*Stored items*.
□ □ □ □
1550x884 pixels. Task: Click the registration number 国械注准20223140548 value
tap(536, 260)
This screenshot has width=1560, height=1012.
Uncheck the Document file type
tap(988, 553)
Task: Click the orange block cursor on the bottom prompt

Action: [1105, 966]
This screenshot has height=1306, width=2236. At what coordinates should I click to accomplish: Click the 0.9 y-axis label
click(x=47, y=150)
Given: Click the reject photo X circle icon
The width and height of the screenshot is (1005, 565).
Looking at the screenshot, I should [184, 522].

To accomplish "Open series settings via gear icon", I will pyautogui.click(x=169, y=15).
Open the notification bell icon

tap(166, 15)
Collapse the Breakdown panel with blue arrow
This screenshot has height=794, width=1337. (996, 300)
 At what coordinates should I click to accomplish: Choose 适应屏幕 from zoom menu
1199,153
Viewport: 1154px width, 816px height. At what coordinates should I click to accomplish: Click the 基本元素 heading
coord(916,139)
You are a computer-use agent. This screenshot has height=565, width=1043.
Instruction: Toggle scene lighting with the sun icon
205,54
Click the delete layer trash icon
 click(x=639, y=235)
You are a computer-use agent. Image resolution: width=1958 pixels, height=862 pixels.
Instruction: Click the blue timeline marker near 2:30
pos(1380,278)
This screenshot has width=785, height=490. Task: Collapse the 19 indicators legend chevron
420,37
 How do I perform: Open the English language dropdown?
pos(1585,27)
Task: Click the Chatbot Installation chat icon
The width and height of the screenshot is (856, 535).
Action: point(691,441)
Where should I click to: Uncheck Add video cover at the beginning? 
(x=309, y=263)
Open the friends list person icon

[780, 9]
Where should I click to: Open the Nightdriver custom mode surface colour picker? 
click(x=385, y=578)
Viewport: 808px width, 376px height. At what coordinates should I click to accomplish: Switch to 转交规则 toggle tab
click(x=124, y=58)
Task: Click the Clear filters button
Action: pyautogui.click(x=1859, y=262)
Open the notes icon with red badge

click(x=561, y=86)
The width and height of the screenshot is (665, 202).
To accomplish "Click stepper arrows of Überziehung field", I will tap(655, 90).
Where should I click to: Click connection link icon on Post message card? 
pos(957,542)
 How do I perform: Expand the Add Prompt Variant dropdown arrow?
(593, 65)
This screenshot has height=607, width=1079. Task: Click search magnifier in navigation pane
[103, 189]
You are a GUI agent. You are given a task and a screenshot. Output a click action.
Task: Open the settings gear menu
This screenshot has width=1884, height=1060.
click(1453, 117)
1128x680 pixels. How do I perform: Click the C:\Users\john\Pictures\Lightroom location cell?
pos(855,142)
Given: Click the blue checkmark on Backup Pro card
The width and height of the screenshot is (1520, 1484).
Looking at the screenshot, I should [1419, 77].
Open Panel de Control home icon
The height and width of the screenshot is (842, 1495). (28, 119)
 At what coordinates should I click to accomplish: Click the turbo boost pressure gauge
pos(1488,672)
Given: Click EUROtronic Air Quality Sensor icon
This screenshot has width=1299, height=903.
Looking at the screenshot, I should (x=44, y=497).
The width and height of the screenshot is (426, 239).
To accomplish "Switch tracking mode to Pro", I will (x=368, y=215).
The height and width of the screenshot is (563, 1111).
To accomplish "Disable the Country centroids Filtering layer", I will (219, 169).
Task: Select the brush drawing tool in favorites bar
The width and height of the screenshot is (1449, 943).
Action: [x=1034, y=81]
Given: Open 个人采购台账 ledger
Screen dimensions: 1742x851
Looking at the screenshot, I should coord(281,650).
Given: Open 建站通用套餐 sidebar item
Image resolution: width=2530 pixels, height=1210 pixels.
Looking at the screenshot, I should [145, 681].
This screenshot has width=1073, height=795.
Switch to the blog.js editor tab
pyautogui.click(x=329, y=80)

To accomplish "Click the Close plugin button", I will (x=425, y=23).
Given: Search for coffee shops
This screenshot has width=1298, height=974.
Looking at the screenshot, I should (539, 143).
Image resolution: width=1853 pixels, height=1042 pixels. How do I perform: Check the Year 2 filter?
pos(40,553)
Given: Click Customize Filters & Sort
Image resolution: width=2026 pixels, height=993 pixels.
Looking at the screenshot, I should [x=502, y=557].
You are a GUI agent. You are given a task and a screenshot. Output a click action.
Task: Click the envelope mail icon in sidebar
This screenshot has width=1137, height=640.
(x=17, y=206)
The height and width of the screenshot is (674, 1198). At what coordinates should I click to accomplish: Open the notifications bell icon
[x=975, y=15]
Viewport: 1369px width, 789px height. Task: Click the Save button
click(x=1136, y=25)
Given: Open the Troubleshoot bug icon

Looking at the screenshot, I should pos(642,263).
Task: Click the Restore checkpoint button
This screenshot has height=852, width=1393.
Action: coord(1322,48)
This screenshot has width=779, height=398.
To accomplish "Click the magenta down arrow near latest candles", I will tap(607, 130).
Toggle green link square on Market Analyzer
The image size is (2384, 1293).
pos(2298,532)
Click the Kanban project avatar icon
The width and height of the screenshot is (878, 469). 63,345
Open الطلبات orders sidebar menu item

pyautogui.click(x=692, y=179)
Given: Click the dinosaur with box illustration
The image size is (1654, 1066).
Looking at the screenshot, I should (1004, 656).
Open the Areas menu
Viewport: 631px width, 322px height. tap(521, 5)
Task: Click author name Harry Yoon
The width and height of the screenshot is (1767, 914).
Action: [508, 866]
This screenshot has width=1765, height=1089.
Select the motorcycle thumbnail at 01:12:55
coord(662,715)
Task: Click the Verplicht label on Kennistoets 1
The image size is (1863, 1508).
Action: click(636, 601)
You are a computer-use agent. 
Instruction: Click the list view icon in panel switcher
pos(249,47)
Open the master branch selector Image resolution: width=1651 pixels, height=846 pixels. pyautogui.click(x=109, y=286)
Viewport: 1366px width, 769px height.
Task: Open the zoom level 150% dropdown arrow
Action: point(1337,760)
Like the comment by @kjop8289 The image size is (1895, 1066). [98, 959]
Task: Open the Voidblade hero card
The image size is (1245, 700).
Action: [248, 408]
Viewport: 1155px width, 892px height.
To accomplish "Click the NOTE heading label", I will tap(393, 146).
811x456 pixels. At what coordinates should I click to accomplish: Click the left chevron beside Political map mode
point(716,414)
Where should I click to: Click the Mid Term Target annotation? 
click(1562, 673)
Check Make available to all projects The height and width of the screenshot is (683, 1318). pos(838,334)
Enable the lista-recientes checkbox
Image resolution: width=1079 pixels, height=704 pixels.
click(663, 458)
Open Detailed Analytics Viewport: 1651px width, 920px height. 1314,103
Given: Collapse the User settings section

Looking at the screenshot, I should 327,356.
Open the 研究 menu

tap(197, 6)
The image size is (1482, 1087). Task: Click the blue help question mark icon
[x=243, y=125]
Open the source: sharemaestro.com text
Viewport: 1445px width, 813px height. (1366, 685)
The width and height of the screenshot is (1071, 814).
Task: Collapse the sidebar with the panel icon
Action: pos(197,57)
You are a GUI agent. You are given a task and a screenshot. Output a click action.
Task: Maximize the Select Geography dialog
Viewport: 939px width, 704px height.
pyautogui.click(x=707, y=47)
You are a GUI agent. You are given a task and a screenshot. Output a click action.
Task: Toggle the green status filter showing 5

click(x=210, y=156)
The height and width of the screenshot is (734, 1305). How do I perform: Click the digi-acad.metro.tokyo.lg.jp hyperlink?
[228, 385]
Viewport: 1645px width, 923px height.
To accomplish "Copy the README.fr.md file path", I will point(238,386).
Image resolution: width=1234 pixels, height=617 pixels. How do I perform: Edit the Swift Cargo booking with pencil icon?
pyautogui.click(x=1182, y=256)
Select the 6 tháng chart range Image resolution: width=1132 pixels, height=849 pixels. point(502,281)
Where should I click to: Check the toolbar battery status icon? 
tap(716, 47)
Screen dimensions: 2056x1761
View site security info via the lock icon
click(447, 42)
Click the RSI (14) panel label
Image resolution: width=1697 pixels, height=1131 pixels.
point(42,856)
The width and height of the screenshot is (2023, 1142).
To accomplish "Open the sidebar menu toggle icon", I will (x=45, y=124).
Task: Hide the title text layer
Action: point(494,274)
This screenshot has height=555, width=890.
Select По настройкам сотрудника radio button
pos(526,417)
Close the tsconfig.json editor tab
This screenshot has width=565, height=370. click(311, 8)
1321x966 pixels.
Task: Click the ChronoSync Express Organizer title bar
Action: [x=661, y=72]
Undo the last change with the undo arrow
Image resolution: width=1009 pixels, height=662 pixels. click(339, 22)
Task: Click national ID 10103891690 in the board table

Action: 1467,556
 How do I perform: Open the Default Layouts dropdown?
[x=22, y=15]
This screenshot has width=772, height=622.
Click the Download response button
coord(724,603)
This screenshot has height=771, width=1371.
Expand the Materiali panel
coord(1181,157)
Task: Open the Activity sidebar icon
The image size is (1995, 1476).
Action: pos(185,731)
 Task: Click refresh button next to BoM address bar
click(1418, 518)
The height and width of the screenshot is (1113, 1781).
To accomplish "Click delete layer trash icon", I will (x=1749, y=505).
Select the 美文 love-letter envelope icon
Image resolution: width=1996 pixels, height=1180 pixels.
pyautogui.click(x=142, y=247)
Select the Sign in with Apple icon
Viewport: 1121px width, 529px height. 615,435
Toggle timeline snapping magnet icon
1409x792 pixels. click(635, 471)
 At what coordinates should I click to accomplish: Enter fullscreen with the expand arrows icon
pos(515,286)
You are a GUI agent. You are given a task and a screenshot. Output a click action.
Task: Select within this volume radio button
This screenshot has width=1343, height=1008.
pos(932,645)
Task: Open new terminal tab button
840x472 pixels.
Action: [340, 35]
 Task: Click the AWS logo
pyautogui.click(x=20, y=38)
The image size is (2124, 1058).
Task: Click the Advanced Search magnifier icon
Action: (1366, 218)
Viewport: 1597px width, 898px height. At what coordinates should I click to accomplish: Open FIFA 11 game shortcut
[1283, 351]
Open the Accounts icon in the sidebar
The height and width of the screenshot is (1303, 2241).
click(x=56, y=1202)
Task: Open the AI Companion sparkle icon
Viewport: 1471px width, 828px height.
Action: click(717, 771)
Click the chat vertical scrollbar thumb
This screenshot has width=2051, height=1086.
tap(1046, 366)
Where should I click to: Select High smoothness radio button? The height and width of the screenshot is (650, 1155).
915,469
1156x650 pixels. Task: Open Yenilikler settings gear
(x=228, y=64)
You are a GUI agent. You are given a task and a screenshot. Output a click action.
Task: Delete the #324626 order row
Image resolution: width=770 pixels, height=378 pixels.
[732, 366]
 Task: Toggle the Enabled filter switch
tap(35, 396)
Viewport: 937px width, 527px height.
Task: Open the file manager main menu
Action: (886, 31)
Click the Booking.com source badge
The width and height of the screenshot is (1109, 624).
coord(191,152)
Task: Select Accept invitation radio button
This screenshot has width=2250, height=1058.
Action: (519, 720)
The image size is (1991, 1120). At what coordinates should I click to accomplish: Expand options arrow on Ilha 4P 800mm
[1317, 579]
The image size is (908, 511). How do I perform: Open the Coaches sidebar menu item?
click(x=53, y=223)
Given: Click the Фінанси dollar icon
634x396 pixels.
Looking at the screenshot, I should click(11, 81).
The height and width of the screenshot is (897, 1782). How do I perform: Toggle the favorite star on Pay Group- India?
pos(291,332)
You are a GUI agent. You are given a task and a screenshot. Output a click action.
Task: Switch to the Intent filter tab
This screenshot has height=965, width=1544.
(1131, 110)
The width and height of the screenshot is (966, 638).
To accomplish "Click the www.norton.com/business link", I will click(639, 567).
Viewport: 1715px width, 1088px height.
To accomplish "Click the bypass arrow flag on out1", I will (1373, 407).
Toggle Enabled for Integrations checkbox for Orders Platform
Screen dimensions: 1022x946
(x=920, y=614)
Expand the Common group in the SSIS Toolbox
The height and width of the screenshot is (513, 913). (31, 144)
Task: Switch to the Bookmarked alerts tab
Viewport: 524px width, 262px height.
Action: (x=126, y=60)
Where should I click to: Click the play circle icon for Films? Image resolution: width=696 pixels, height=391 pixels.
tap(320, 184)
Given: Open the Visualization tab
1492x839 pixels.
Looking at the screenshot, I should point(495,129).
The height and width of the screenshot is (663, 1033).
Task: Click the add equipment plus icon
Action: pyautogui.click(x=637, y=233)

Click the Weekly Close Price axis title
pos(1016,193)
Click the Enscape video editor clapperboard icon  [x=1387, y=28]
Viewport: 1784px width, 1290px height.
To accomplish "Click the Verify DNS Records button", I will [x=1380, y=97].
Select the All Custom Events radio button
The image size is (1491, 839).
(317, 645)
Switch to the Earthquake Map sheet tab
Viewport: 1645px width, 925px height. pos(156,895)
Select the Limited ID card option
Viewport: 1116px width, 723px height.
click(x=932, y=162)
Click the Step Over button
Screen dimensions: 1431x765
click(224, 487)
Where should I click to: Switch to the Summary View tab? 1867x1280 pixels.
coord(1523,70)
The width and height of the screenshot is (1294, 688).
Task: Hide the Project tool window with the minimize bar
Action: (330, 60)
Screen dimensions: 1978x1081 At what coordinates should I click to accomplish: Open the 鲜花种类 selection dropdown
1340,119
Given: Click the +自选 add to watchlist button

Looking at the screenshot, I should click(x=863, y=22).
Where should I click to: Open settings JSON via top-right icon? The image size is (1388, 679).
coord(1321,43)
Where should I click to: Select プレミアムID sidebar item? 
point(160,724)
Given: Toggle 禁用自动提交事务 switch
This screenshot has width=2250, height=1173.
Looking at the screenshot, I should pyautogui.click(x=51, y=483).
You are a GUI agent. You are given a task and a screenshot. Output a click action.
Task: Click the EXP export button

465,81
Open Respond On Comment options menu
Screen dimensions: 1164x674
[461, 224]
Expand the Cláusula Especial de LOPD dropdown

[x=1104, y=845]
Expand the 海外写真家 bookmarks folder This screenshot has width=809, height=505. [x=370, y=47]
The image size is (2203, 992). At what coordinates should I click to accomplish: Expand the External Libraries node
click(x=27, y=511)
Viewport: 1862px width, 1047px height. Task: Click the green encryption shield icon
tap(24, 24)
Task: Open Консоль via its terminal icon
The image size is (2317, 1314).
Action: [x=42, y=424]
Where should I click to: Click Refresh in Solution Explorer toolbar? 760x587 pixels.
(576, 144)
□ □ □ □
*Your objective*. Transcribe, exactly and without additions, the lines of the records above, beginning with the line that contains "1128x680 pixels. How" and ending with the line that contains "Given: Click Customize Filters & Sort", both included.

*Worked solution*.
1128x680 pixels. How do I perform: Click the C:\Users\john\Pictures\Lightroom location cell?
pos(855,142)
Given: Click the blue checkmark on Backup Pro card
The width and height of the screenshot is (1520, 1484).
Looking at the screenshot, I should [1419, 77].
Open Panel de Control home icon
The height and width of the screenshot is (842, 1495). (28, 119)
 At what coordinates should I click to accomplish: Click the turbo boost pressure gauge
pos(1488,672)
Given: Click EUROtronic Air Quality Sensor icon
This screenshot has width=1299, height=903.
Looking at the screenshot, I should (x=44, y=497).
The width and height of the screenshot is (426, 239).
To accomplish "Switch tracking mode to Pro", I will (x=368, y=215).
The height and width of the screenshot is (563, 1111).
To accomplish "Disable the Country centroids Filtering layer", I will (219, 169).
Task: Select the brush drawing tool in favorites bar
The width and height of the screenshot is (1449, 943).
Action: [x=1034, y=81]
Given: Open 个人采购台账 ledger
Screen dimensions: 1742x851
Looking at the screenshot, I should coord(281,650).
Given: Open 建站通用套餐 sidebar item
Image resolution: width=2530 pixels, height=1210 pixels.
Looking at the screenshot, I should [145, 681].
This screenshot has width=1073, height=795.
Switch to the blog.js editor tab
pyautogui.click(x=329, y=80)

To accomplish "Click the Close plugin button", I will (x=425, y=23).
Given: Search for coffee shops
This screenshot has width=1298, height=974.
Looking at the screenshot, I should (539, 143).
Image resolution: width=1853 pixels, height=1042 pixels. How do I perform: Check the Year 2 filter?
pos(40,553)
Given: Click Customize Filters & Sort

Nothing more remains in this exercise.